[docs] Document AliECS workflow/task template language

teo · teo · commit d0fc313f2911 · 2024-09-03T09:51:51.000+02:00
diff --git a/docs/handbook/configuration.md b/docs/handbook/configuration.md
@@ -1,10 +1,159 @@
 # Workflow Configuration
 
-## Non-critical tasks
+## The AliECS workflow template language
+The AliECS workflow template language is a YAML-based language that allows
+the user to define the structure of a data taking and processing activity.
+The language is used to define the tasks that are part of the activity,
+the data flow relationships between them, the behaviour of integrated services
+with respect to the data taking state machine, and the conditions that
+trigger these integrated service actions.
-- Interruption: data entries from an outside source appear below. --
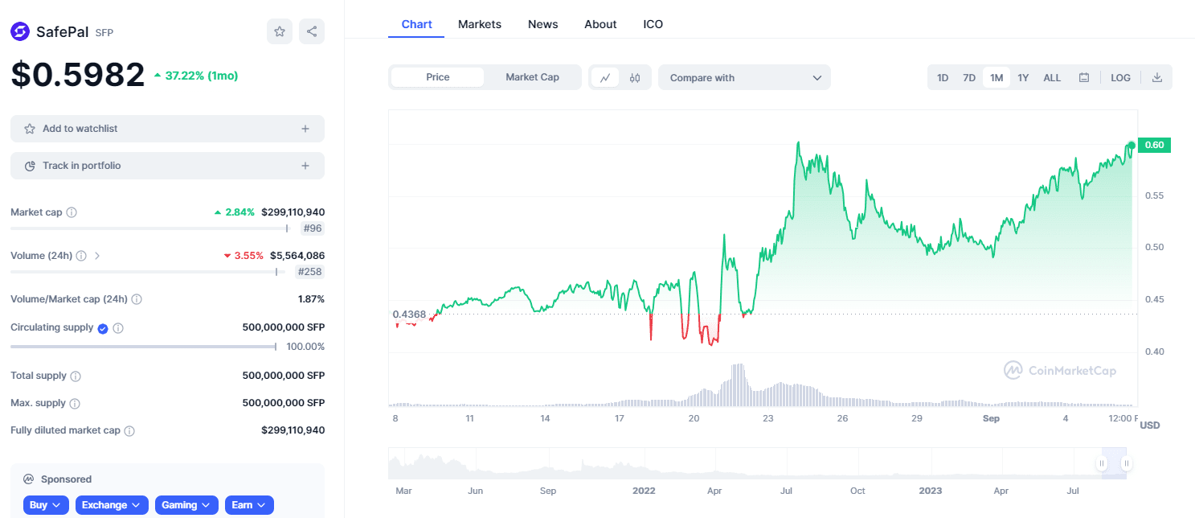Screen dimensions: 1195x518
Task: Click Add to watchlist button
Action: coord(167,129)
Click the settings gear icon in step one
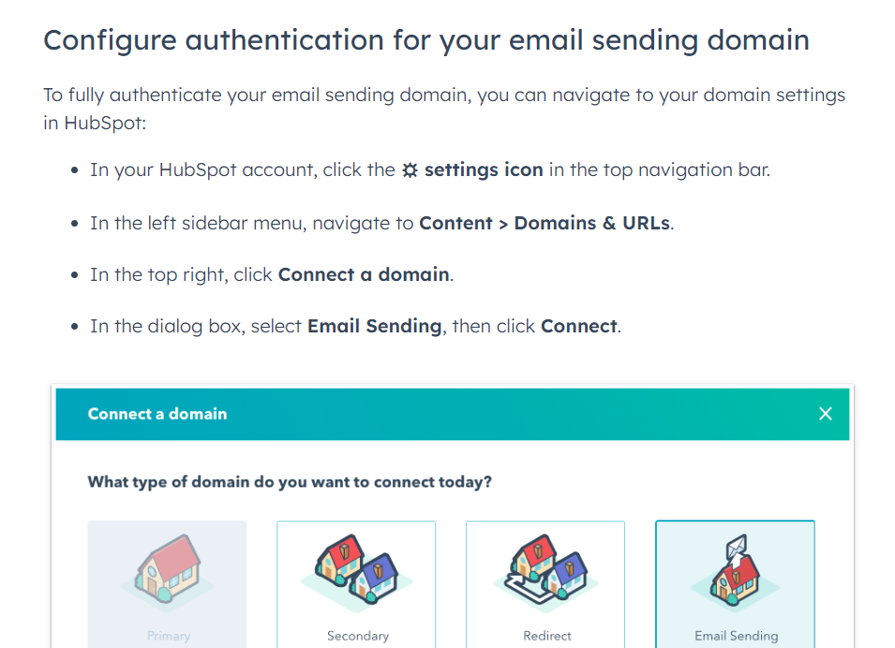The image size is (895, 648). tap(410, 170)
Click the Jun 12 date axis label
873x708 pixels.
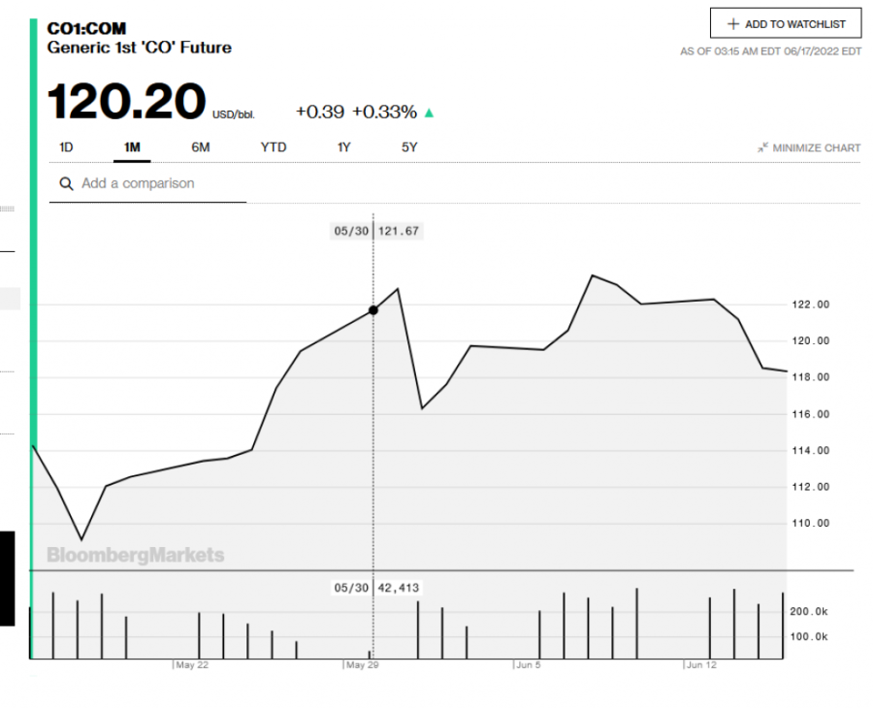(700, 664)
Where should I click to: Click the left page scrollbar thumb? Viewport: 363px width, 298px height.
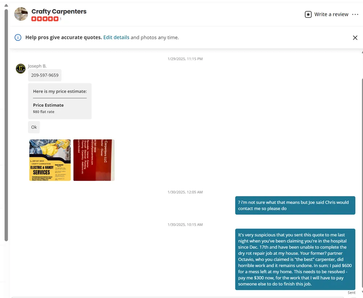[6, 124]
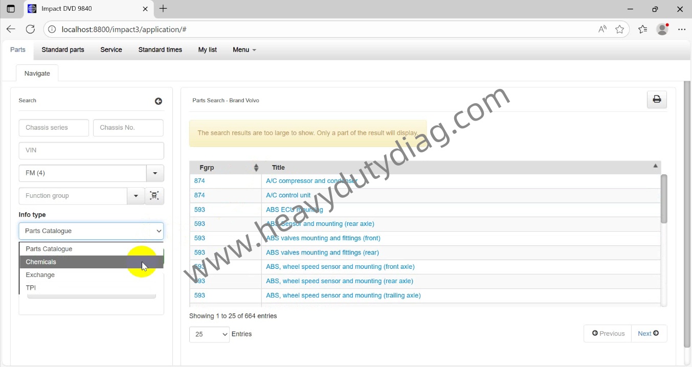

+The language is designed to be human-readable and easy to understand,
+while still being powerful enough to express complex workflows.
 
-Any task in a workflow can be declared as non-critical. A non-critical task is a task that doesn't trigger a global environment ERROR in case of failure. The state of a non-critical task doesn't affect the environment state in any way.
+To instantiate a data taking activity, or environment, two kinds of files
+are needed:
+* workflow templates
+* task templates
 
-To declare a task as non-critical, a line has to be added in the task role block within a workflow template file. Specifically, in the task section of such a task role (usually after the `load` statement), the line to add is `critical: false`, like in the following example:
+Both kinds of files can be places in a git repository (by convention,
+they must be places in their own directories named `workflows` and
+`tasks` respectively), and AliECS can pull them directly from there.
+This allows for version control and collaboration on the workflow
+and task definitions.
+
+See [the ControlWorkflows repository](https://github.com/AliceO2Group/ControlWorkflows/)
+for examples of workflow and task templates and their structure.
+Also see [its README](https://github.com/AliceO2Group/ControlWorkflows/blob/master/README.md)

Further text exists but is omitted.